**The problem:** Would you please give all the lines below again, exactly as they stand?

Stored records:
..........

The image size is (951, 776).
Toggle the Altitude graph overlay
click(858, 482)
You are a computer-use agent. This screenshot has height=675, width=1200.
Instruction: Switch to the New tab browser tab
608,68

..........

**Result of the exercise:**
The image size is (951, 776).
Toggle the Altitude graph overlay
click(858, 482)
You are a computer-use agent. This screenshot has height=675, width=1200.
Instruction: Switch to the New tab browser tab
608,68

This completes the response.